Terzo bersaglio raggiunto: le semplificazioni. «Abbiamo fatto tutto da febbraio a dicembre», osserva, «si poteva essere più veloci, ma come risultato non è male». Non c’è bisogno di fare i modesti. Perché subito dopo, nell’intervista, Cingolani ci ricorda sommessamente di aver portato a casa il G20 («un successo globale che ci è stato riconosciuto in tutto il mondo») e la Cop26. Un vero e proprio miracolo. E dire che non c’è ne eravamo accorti.

Forse il ministro, nel tratteggiare il suo idilliaco bilancio, non ha prestato attenzione a quello che, proprio ieri, spiegavano in un appello disperato la principali associazioni imprenditoriali italiane: “Stiamo fronteggiando il più drammatico aumento dei costi delle commodity energetiche della storia”, denunciano le associazioni. E subito dopo chiedono: “Serve un intervento urgente del governo”.

Nel fare questo le imprese ricordano alcuni numeri che danno il senso della tempesta tariffaria in atto: “Il costo dell’elettricità sul mercato è salito del 280% dal gennaio 2021 e del 650% dal gennaio 2020, mentre il costo del gas naturale ha toccato solo una settimana fa il suo record storico, con una corsa del 670% negli ultimi dodici mesi”.

Il fatto che nell’ultima settimana il prezzo del gas sul mercato europeo sia sceso di oltre il 40% non tranquillizza gli imprenditori, “perché gli analisti prevedono un ritorno a livelli più vicini alla fase pre-covid solo a inizio del 2023”. Non è un caso che l’allarme sia stato lanciato ieri: fra due giorni verranno annunciate le nuove tariffe di luce e gas da parte dell’Authority per il primo trimestre dell’anno, dove si prevedono aumenti tra il 40 e il 50% solo in minima parte “sterilizzati” dai 3,8 miliardi già stanziati dal governo.

Le imprese manifatturiere sostengono che gli aiuti sono stati, per ora, rivolti soprattutto «agli utenti domestici, mentre ora occorrono interventi immediati per le imprese, per mitigare gli effetti devastanti del costo impazzito del gas naturale”. A firmare l’appello ieri, erano un gruppo di imprenditori autoconvocati, che si sono sono dati apputtamento, simbolicamente presso la fonderia di Torbole, in provincia di Brescia.

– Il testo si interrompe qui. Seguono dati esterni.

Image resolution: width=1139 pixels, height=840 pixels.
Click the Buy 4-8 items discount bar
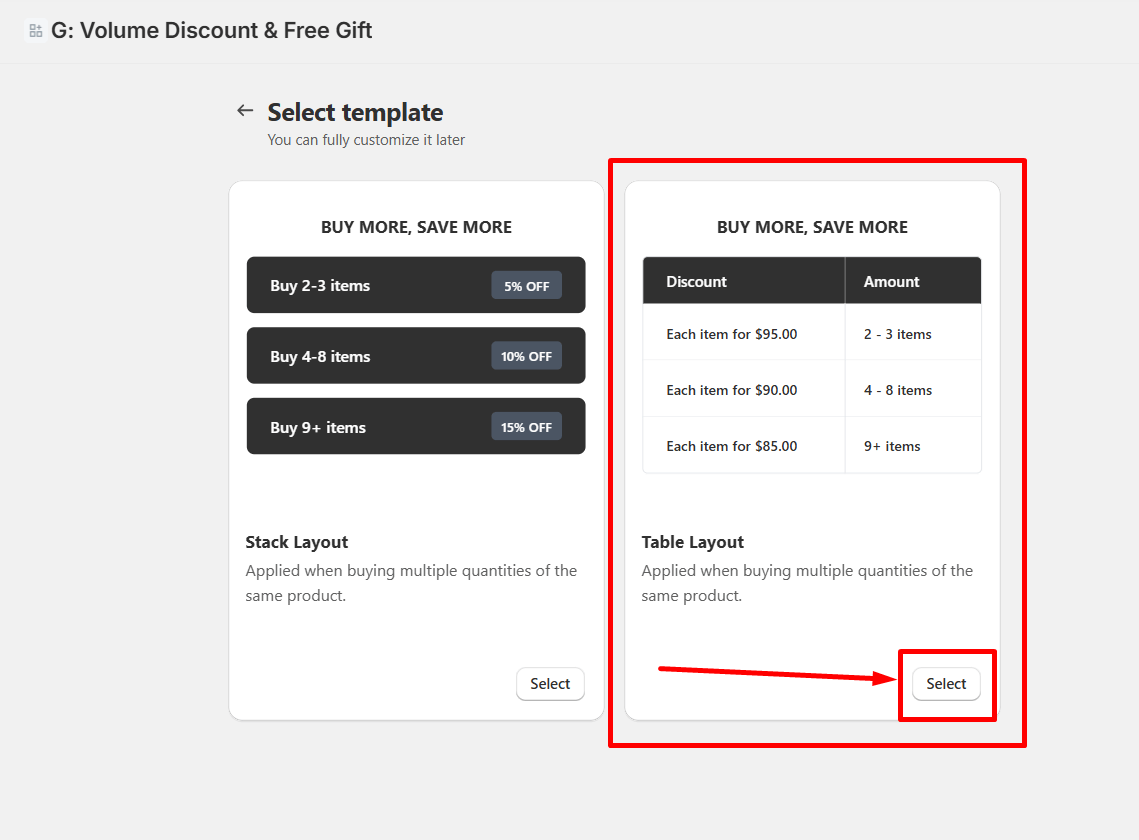tap(416, 355)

Tra i sottoscrittori c’erano i rappresentanti di Anfia (filiera dell’industria automobilistica), di Assocarta, di Confidustria ceramica, di Assovetro e Assomet (metalli non ferrosi), oltre ad Assofond, padrona di casa.

Un conglomerato di imprese che oggi dà lavoro a 350mila persone, il doppio con l’indotto, per 88 miliardi di valore aggiunto e 55% di export. E l’ultimo paradosso è questo: si tratta di aziende che sono tutte in piena produzione, proprio quelle che stanno trainando il rilancio del nostro prodotto interno lordo.

Ma evidentemente, dopo i grandi successi del ministro manager, per risolvere problemini di questa portata, dopotutto, può bastare solo un buon “implementatore”.